By Lucy Higgins • Febuary 27, 2023
America’s vast swathes of public land are a staple of country and culture, sparking images of anglers in Grand Teton National Park’s Snake River or the climbers camped out among the red rock spires of Utah’s Canyonlands. In total, the federal government owns approximately 28 percent of the entire country—that’s about 640 million acres that sit in a public lands designation, many acres of which are home to miles of trail networks for hikers, bikers, and runners. But while nearly half of the western U.S. is owned by the federal government in some capacity, privatization reigns supreme on the eastern half of the country. East of the Mississippi, the federal government owns four percent of land, making the opportunity to have trail networks entirely contained within public land a rarity.
As such, trails cross through private land, and topics like access and maintenance transition from top-down management to a case-by-case scenario based on landowner agreements. The private landowner model can present an opportunity for collaboration and development because of the potential for a fast and flexible decision making process. On the other side of the same coin, a privatized trail system can be tenuous in nature due to its dependence on the whims of a landowner.
In New Hampshire, about 82 percent of land is privately owned, and the Upper Valley Trails Alliance estimates nearly 70 percent of public trails are on or intersect private land. “Sometimes cycling in New Hampshire, I’m taking a back road in Newport and there’s like a house on it,” cyclist Pascale Graham said in a recent piece for Valley News. “It turns out I’m going up someone’s driveway.” Even when land agreements occur between private landowners and trail alliances or other trail-building entities, situations like Graham’s can easily arise, where suddenly users are off course, venturing onto posted land or a different landowner’s property.
And with one too many instances like this, trail access can disappear as quickly as it takes to dissolve an agreement, leaving disjointed trail systems that are only built on public land, in regions where public land is a scarcity. All to say: It’s a fragile system.
In Claremont, New Hampshire, where Graham resides, the Upper Valley Lake Sunapee Regional Planning Commission is creating a specific plan to better understand the current status of trail and trail access, entitled Sugar River Region Trails Plan.

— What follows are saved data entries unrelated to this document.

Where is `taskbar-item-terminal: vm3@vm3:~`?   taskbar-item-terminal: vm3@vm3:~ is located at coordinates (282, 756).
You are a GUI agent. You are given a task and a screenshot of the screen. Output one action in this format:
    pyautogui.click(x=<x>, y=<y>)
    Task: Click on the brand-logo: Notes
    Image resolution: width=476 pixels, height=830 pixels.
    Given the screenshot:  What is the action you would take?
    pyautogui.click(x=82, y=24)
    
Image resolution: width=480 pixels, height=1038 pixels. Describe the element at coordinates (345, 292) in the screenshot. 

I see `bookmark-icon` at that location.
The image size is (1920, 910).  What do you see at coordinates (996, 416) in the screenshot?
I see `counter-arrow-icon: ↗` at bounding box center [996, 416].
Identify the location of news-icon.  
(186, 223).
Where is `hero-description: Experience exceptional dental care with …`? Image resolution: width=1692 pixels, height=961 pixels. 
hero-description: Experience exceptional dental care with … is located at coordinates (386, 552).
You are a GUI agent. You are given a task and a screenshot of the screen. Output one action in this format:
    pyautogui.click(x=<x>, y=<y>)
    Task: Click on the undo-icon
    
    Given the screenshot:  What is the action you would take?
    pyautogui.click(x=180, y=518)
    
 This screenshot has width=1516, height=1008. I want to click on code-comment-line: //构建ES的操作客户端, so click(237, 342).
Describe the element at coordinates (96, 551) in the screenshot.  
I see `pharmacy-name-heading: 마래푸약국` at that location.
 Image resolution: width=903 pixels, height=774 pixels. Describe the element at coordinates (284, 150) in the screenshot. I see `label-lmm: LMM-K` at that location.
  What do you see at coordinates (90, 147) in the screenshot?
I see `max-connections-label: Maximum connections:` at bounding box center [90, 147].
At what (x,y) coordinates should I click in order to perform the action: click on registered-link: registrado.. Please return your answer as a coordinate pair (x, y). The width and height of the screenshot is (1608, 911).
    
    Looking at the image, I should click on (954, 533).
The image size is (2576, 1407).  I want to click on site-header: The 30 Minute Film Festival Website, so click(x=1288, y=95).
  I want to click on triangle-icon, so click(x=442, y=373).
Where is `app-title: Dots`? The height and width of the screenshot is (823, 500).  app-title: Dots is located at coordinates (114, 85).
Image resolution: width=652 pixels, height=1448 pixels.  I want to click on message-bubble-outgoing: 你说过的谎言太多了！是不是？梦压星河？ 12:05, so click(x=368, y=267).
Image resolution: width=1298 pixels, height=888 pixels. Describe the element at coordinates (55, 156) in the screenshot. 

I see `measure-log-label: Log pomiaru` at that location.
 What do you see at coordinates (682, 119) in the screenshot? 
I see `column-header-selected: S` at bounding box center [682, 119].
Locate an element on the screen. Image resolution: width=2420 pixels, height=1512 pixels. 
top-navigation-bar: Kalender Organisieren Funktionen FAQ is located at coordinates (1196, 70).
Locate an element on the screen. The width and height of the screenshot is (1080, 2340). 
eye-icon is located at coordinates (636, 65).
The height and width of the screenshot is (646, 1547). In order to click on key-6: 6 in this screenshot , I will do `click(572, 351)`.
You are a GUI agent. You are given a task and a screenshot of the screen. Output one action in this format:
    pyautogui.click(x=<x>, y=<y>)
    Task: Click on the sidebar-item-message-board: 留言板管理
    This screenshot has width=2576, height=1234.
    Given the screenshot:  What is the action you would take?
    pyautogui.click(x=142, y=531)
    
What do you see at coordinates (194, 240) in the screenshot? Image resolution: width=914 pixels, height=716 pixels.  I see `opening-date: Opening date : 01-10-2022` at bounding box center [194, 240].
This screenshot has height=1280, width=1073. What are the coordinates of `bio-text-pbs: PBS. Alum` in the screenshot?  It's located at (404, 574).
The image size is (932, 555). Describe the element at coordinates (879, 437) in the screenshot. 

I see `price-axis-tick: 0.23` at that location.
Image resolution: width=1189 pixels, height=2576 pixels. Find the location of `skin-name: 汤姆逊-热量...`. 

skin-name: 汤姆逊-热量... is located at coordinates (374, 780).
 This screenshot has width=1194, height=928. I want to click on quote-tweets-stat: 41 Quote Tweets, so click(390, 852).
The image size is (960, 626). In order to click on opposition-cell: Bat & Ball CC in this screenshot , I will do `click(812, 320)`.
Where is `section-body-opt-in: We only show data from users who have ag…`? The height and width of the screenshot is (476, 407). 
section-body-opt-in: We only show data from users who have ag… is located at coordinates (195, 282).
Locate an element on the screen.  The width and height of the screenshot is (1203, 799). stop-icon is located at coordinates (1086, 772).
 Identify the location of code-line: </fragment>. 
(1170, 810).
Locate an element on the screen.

It’s designed to be an inventory of Sullivan County’s “trails, and (to) identify gaps in location, use and other issues of accessibility,” Frances Mize writes for Valley News.
It’s the first step of many to assure trail use for future riders, hikers, runners, and skiers. After trail inventory is completed—the first virtual public forum has already happened—the Commission will switch gears into public outreach and assessment, and eventually construct an action plan to protect trails, and access to them, for years to come. In clearly marking where public and private land meet, it also protects trail users from lawsuits, and from more tangible realities like landowners using their vehicles on Class 4 roads for personal use.
As the Sugar River Region Trails Plan chips away at updating land surveys and aggregating regional feedback, they represent a group addressing the reality of trail networks intersecting private land. While one link in the trail management system can bring a network to its knees, it goes to show that with foresight and collaboration, the same link can ensure use for years to come.